### Instrucción
Imprime sin cambios el pasaje del texto citado sobre la militancia comunista que se abre con las palabras "Me hice comunista" y se cierra con "comunismo está muerto.".

### Texto citado
* * * * * * * * *

Me hice comunista en 1932, aunque en realidad no ingresé en el Partido hasta mi llegada a Cambridge en otoño de 1936. Permanecí en él durante unos cincuenta años. La cuestión de por qué tantos años de militancia es a todas luces procedente en una autobiografía, pero no es de interés histórico general. Por otro lado, la cuestión de por qué el comunismo atrajo a tantos hombres y mujeres excelentes de mi generación, y qué significaba para nosotros ser comunistas, debe ser un tema capital en la historia del siglo XX. Pues nada es más característico de ese siglo que lo que mi amigo Antonio Polito califica de “uno de los grandes demonios del siglo XX: la pasión política”. Y el comunismo fue su máxima expresión. Hoy en día el comunismo está muerto.

* * * * * * * * *

### Material proporcionado
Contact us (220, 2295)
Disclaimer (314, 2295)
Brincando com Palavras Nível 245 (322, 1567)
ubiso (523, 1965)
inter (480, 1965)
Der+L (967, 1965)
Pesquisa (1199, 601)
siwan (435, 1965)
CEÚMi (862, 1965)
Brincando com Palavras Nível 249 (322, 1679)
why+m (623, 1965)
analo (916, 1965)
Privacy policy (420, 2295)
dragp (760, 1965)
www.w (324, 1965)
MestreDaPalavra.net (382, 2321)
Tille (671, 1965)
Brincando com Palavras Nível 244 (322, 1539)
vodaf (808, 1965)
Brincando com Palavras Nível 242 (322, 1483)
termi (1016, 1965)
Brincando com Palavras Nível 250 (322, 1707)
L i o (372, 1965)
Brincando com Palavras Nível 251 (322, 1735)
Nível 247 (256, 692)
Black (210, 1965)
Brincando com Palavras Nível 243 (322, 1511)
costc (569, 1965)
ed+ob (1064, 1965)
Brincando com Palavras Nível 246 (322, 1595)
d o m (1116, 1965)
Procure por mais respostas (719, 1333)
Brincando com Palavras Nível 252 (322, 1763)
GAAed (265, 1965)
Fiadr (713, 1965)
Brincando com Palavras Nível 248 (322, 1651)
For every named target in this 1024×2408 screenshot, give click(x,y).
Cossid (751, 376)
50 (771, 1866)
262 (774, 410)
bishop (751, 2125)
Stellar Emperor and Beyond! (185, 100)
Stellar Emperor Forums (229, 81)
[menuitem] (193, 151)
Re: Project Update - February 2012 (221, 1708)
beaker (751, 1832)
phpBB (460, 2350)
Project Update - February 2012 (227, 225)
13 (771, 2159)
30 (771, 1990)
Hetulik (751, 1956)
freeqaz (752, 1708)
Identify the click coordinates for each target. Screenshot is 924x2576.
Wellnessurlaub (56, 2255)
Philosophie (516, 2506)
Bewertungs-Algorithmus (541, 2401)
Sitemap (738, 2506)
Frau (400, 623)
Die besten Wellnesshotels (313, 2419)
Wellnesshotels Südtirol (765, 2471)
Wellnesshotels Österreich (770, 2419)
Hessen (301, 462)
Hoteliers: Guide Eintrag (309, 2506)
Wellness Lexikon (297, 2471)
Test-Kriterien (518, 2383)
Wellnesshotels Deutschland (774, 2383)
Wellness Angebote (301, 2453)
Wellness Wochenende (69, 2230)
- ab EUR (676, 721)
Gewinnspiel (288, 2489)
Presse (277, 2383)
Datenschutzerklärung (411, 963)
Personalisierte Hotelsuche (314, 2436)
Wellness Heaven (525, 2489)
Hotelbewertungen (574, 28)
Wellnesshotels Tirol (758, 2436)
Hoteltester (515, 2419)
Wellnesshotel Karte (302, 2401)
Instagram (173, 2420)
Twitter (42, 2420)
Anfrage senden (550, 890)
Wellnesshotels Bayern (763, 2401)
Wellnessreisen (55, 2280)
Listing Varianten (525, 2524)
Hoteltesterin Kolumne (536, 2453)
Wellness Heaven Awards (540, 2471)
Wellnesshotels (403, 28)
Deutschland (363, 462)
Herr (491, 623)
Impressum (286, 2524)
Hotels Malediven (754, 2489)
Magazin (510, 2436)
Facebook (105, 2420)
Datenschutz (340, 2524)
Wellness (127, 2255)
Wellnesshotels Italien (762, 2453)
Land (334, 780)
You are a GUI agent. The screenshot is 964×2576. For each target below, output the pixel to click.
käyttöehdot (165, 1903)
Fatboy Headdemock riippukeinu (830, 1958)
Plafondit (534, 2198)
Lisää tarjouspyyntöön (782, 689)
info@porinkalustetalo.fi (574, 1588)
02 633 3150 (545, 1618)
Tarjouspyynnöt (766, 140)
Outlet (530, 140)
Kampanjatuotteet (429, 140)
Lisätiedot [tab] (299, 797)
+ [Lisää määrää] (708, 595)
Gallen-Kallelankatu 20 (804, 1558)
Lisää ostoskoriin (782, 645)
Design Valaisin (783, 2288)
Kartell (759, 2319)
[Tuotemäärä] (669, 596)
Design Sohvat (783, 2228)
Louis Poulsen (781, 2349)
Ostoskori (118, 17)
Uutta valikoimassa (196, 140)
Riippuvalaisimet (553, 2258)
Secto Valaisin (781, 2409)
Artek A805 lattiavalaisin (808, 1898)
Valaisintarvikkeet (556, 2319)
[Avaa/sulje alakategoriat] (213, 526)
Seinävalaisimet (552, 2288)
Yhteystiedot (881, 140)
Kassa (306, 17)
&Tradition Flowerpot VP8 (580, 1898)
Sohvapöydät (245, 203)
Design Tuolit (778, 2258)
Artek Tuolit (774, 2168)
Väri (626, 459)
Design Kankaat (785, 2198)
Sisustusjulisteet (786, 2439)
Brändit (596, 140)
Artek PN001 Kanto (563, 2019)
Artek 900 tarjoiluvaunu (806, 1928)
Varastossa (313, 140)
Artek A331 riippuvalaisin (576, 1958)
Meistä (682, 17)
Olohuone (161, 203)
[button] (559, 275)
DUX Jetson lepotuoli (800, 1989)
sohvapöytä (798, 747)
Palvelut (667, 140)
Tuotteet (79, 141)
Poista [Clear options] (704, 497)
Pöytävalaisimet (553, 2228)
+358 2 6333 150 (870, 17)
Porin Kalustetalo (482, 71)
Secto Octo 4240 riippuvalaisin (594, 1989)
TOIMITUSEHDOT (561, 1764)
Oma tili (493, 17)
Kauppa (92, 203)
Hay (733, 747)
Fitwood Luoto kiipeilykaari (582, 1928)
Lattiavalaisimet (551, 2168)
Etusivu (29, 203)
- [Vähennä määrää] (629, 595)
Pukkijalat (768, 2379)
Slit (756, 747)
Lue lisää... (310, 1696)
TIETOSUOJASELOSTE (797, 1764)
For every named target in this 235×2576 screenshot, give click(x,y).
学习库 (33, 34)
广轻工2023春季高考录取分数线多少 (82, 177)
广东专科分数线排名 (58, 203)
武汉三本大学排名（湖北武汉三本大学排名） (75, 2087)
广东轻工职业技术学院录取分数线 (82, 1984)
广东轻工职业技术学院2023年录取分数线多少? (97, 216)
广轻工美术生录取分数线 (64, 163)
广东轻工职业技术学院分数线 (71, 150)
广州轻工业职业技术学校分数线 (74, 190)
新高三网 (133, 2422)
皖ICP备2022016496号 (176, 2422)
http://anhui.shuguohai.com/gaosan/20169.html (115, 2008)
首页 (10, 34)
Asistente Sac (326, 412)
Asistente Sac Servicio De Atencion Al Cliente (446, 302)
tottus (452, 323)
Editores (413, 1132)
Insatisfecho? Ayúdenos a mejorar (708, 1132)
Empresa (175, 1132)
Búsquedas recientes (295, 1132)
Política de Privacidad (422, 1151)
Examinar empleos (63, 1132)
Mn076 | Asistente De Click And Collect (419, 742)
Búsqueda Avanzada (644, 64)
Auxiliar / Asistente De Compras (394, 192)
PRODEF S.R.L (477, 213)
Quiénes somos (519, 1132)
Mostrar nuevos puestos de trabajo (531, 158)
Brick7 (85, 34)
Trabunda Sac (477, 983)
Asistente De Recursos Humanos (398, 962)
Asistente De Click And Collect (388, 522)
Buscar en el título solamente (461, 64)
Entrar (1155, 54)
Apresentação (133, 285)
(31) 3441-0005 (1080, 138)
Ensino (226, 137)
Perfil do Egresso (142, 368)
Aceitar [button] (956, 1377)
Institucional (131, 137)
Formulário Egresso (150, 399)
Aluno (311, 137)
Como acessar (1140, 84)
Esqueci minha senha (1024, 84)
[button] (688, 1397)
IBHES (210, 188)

* * * * * * * * *

### Resultado del ejercicio
Me hice comunista en 1932, aunque en realidad no ingresé en el Partido hasta mi llegada a Cambridge en otoño de 1936. Permanecí en él durante unos cincuenta años. La cuestión de por qué tantos años de militancia es a todas luces procedente en una autobiografía, pero no es de interés histórico general. Por otro lado, la cuestión de por qué el comunismo atrajo a tantos hombres y mujeres excelentes de mi generación, y qué significaba para nosotros ser comunistas, debe ser un tema capital en la historia del siglo XX. Pues nada es más característico de ese siglo que lo que mi amigo Antonio Polito califica de “uno de los grandes demonios del siglo XX: la pasión política”. Y el comunismo fue su máxima expresión. Hoy en día el comunismo está muerto.